Entre ciel et terre, Jon Kalman Stefansson
Entre ciel et terre. 2010. 21 €. Traduit de l'islandais par Eric Boury
Ecrivain(s): Jon Kalman Stefansson Edition: GallimardNe vous fiez pas à son titre un peu bateau : Entre ciel et terre est une merveille.
L’une des toutes premières phrases du livre donne le ton : « C’était en ces années où, probablement, nous étions encore vivants ». Vivants mais en même temps morts, comme Stefánsson l’écrit un peu plus loin : « Nous errons ici, morts, mais pourtant vivants ».
Entre ciel et terre se déroule en Islande, à une époque où on peut écouter Dickens donner des lectures de ses œuvres et où Emile Zola fait l’actualité pour la sortie d’un nouveau roman. L’Islande se trouve alors « à l’extrême limite du monde », si loin à l’écart « que bien des gens ignorent [son] existence ». « Il n’y a aucune ville, pas de chemin de fer, aucun palais » et « rien à voir que des montagnes, des chutes d’eau, des étendues de terre accidentées ». La vie y est rude, d’autant plus qu’il faut faire avec « le voisinage constant de la mort ».
Mais c’est aussi un pays qui devient magnifique sous la plume poétique (image quelque peu galvaudée, mais ô combien vraie !) de Stefánsson. Un pays dans lequel « les montagnes sombrent dans l’eau », où « la mer est bleu de froid », et « respire lourdement ». Un pays où la mer « rêve que le clair de lune est la somme de ses rêves ». C’est aussi un pays qui a « cette lumière capable de te transpercer et de te changer en poète ».
A défaut d’être poètes eux-mêmes, les deux protagonistes du récit, Bárður et son compagnon, « le gamin », sont amateurs de poésie. Leur passion est incompréhensible pour leurs compagnons pêcheurs qui jugent l’activité aussi inutile que futile.
Au début du roman, les deux amis reviennent au Village des pêcheurs (« notre commencement et notre fin, le centre de ce monde ») pour s’embarquer dans une campagne de pêche à la morue. Dès le début de celle-ci, la mort est là à rôder. A une exception près, aucun homme du groupe qui prend la mer ne sait nager, alors que « seule une maigre planche les sépare de la noyade ». Mais ils n’ont pas besoin de savoir nager, Dieu est là pour les protéger, même si celui-ci n’existe pas apprendra-t-on plus tard (« Il avance lentement et péniblement, abandonné de tous, sauf de Dieu et Dieu n’existe pas »).

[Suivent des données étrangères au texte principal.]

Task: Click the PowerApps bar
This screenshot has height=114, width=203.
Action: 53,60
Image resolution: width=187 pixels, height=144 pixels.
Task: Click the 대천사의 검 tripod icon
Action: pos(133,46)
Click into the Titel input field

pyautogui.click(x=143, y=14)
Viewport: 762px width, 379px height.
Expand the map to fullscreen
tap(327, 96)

Parce qu’il était plongé dans la lecture du Paradis perdu de Milton (une autre histoire de mort), Bárður a oublié d’emporter sa vareuse. L’erreur est tragique. Les pêcheurs sont allés « plus loin que nécessaire » et une tempête se lève. Bientôt, Bárður se retrouve trempé et sous l’emprise d’un froid auquel il ne peut plus échapper. Ses compagnons ne peuvent l’aider. S’ils lui prêtaient leur vareuse, ils risqueraient également leur vie. En plus, ils ne peuvent quitter leur poste, sous peine de compromettre le retour du bateau à bon port. Alors, il le laisse geler dans un coin du bateau. Et c’est un cadavre qu’ils débarqueront.

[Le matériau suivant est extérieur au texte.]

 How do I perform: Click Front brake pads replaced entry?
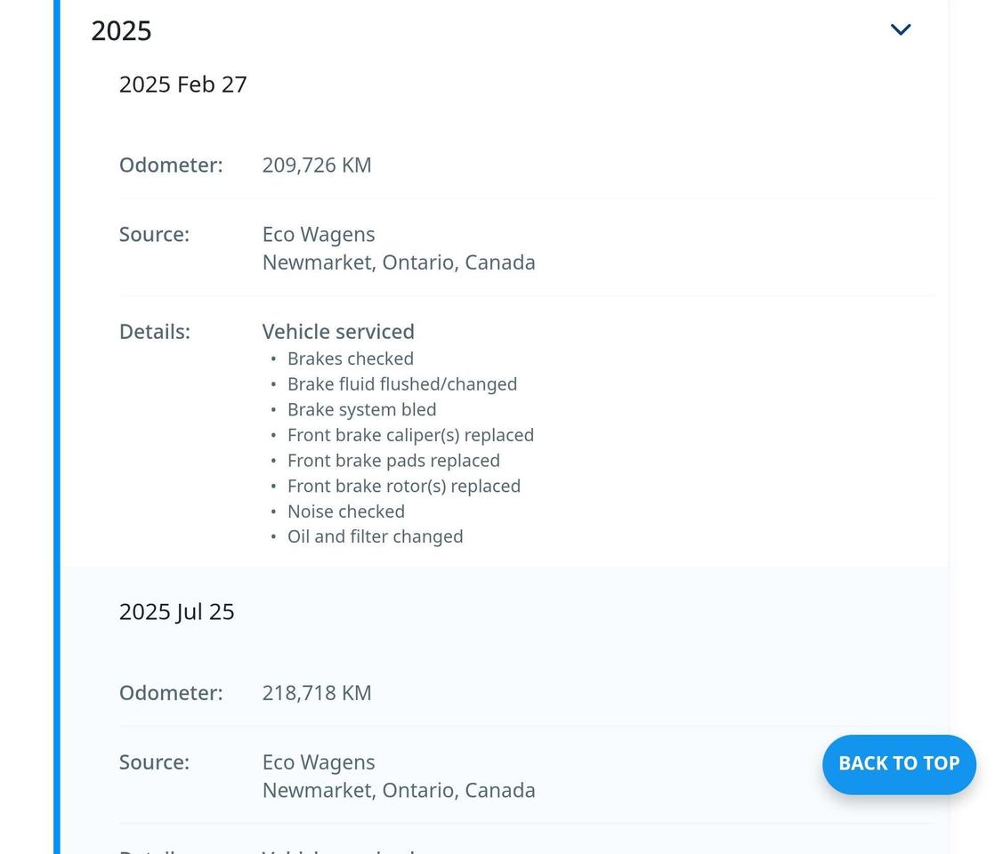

Voilà ce qui arrive quand on lit des poèmes. « Lire des poèmes vous met en danger de mort » assène Stefánsson. Ceux qui lisent sont-ils voués à une fin tragique ? Mais parce qu’ils donnent la mort, les mots sont également les mieux à même de raconter un monde dans lequel les vivants ne sont que des morts en sursis. « Peut-être le but de ce récit était-il de ressusciter Bárður, d’entrer par effraction dans le monde des morts avec les mots pour armes ».
Déboussolé par la disparition de son ami, le gamin se fait un devoir de rendre à son propriétaire « le livre qui a tué Bárður ». Un livre qu’il a emprunté à l’ancien capitaine de navires Kolbeinn, devenu aveugle… parce qu’il lisait trop. Une fois cette mission acquise, le gamin décidera de la suite à donner à sa vie. Mais il n’y aura probablement pas de suite, car il songe très sérieusement à se tuer. Qu’est-ce qui pourrait le retenir dans ce monde ? Et s’il était déjà mort lui aussi ?
Entre ciel et terre est un roman lyrique dont la langue, notamment dans la description des paysages, subjugue. Puisqu’ils viennent eux aussi d’Islande, il est très tentant de rapprocher Jón Kalman Stefánsson des musiciens de Sigur Ros dont la musique aussi envoûtante qu’hypnotique semble avoir été écrite pour illustrer ces splendides pages.